The Coq mailing list

[roconnor AT theorem.ca]

On Wed, 9 Nov 2011, Carlos Simpson wrote:

> Dear Russell,
>  It seems to me that your problem is more with the choice function
> than with the quotient types.

Well, I guess I find it hard to disentagle issues about quotients from 
issues about choice.

> What about having a quotient type
> with an induction principle saying that in order to
> define a function X/R -> Y it suffices to define a function X-> Y
> compatible with R? One can write something similar
> for sections of dependent types.
>  This would allow us to define your "squash" and hence to have access
> to proof-irrelevance even if we don't suppose it for Prop's. It
> also seems to allow for creating subtypes.

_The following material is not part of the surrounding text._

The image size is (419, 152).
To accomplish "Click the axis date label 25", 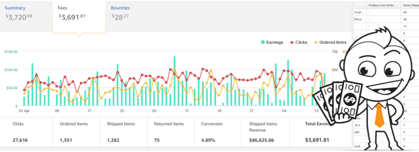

Well, this is pretty much the "proper" quotient system that I beleive 
Thorsten would advocate.  The problems I have with it stem from my two 
examples: if real numbers are defined via a quotient then you cannot 
construct any non-constent function from the reals to the rationals, and 
you cannot extend a normal vector in R^3 to an orthonormal basis, even 
though both these can be constructed using representatives of R and R^3.

>  By the way, Daniel Schepler points out that we get quotient types using
> the Ensembles.Extensionality axiom which is in the standard library;
> what exactly are the properties of those? i.e. do they satisfy the
> induction principle?

Browsing 
http://coq.inria.fr/pylons/contribs/files/ZornsLemma/v8.3/ZornsLemma.Quotients.html 
shows that

Lemma quotient_projection_surjective: forall xbar:quotient,
  exists x:A, quotient_projection x = xbar.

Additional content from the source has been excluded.